**Directive 1:** How many lines in the records contain the word "beside"? Reply with the number alone.

From Egypt to the streets of suburban Cleveland, the Internet is reshaping how the young, from the disenfranchised to the bored and angry, gather, vent their rage and express themselves.  

Law-enforcement officials in cities from Washington to Las Vegas have struggled to control flash mobs here in the United States.  Meanwhile in England, The Labour Party, Prime Minister David Cameron and his Conservative-Liberal Democrat government have used water cannons and plastic bullets in an effort to curtail what they are labeling as rioting. It is more than that, though.

What is a flash mob?  It’s a large group of people who assemble suddenly in a public place, perform an unusual and often pointless act for a brief period time, then disperse. The flash mob concept is usually staged by a group or even a mall as a promotion, or a fundraiser, but these events have taken on more of the mob than flash over the last few months.  

An art fair in the Cleveland Heights neighborhood of Cleveland, Ohio in June turned ugly when a flash mob broke out that reduced into brawling. Sixteen were arrested. [1]  

Rapper Machine Gun Kelly called on Twitter for a flash mob event at a suburban mall without clearing it with the mall management.  What happened instead was a staged event that lead to their immediate arrest for trespassing and disorderly conduct:

Events in Europe have been political.  Thus far, most of the flash mob incidents in the United States have been more social, with some added senseless violence and a few petty criminals taking advantage of the large, unruly crowds to rob or loot.

[Target pointing data]
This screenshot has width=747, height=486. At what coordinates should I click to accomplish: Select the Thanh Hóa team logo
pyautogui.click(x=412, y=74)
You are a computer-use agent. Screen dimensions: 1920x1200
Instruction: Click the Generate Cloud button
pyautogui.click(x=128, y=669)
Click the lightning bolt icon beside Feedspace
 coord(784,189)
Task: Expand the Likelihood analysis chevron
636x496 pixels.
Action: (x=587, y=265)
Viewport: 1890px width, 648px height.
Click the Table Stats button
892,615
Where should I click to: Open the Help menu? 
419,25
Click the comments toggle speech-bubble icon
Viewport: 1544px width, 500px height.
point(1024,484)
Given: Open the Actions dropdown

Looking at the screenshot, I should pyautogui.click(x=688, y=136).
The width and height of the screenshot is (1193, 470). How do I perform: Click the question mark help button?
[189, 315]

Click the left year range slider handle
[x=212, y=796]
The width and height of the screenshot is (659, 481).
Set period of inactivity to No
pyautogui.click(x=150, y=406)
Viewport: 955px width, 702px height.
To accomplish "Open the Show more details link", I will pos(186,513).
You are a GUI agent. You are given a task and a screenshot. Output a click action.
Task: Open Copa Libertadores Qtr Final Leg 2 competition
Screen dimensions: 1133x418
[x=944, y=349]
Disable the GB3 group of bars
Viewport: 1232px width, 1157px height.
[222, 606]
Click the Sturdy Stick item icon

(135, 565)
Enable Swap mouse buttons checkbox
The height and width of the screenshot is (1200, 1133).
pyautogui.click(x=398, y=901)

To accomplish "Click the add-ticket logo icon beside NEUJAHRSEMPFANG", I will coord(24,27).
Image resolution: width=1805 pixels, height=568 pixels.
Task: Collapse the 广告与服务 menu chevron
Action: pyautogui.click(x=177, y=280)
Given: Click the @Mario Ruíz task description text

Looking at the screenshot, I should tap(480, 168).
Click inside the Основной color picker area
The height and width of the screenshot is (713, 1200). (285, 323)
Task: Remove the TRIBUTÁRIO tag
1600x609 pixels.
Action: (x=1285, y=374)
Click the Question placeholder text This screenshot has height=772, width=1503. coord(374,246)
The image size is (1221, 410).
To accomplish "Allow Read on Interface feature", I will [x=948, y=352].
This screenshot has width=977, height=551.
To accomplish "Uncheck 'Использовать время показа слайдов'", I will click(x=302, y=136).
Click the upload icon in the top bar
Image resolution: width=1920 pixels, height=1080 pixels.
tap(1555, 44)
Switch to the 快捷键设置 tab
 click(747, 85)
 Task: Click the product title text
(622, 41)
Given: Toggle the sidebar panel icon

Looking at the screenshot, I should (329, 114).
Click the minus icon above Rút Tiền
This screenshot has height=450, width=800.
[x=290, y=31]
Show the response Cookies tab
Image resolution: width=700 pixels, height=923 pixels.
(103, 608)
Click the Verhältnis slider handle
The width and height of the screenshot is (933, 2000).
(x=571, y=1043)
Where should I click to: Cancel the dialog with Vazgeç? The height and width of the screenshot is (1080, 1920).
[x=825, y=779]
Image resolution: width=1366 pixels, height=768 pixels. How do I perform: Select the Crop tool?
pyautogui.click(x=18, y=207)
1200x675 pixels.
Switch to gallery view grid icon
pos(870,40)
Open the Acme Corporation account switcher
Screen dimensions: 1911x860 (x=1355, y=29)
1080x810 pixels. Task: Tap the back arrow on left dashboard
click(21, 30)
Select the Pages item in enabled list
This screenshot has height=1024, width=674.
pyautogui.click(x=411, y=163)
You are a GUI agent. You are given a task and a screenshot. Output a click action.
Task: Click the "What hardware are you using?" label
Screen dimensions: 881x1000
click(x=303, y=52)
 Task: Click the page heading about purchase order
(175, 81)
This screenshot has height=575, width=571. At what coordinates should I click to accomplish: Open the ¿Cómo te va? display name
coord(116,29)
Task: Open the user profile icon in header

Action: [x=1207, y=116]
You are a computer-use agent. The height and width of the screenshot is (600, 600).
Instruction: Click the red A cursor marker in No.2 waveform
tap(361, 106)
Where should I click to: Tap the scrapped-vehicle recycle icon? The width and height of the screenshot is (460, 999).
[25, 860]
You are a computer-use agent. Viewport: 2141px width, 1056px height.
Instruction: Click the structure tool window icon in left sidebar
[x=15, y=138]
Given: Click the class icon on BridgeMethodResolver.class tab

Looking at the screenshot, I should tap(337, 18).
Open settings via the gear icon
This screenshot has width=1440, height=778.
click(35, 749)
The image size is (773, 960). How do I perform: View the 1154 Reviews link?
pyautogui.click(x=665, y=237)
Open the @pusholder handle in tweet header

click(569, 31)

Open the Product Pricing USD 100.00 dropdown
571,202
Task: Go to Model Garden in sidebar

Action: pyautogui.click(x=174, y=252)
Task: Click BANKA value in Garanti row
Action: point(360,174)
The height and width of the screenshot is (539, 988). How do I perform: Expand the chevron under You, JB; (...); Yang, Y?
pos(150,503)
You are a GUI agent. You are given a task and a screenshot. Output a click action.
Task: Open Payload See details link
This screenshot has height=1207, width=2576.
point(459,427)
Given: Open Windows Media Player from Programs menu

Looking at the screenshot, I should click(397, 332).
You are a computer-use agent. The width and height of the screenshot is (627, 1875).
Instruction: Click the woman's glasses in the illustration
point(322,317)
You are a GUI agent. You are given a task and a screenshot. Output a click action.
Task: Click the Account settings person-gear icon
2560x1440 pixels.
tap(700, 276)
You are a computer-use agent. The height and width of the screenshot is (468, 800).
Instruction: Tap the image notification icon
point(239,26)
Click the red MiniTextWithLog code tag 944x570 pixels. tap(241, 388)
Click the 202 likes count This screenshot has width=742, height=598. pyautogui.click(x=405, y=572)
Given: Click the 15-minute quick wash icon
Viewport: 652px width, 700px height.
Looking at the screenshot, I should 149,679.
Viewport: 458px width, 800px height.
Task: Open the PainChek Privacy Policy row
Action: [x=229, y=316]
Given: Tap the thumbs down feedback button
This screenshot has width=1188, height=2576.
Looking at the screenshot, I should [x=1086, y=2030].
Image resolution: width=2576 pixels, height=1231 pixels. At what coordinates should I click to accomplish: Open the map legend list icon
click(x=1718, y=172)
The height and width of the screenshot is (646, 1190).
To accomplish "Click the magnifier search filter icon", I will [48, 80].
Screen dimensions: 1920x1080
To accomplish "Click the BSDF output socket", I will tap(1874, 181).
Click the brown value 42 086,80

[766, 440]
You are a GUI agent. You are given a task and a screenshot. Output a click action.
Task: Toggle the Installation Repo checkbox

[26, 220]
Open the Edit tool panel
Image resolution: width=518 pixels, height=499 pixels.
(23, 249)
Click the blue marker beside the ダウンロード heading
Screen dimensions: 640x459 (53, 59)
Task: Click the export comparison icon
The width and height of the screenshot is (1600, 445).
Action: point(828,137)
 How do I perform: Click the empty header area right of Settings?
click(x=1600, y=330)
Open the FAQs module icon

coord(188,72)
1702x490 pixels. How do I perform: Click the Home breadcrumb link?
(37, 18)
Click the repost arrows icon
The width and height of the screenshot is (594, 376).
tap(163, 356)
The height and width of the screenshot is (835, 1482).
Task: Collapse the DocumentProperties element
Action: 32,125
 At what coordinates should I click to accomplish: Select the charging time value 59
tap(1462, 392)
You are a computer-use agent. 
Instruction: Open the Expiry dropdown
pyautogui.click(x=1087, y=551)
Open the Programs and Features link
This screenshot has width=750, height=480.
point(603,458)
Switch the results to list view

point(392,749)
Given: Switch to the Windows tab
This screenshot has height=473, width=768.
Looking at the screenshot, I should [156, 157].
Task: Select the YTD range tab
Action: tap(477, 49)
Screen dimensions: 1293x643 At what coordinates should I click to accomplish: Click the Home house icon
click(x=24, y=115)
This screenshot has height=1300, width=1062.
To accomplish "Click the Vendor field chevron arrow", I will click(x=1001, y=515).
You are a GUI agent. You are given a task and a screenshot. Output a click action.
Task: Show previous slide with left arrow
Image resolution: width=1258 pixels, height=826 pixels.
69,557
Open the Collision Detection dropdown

**Directive 2:** List every city the flash mob article names.

**Task result 1:** 3

**Task result 2:**
Cleveland
Washington
Las Vegas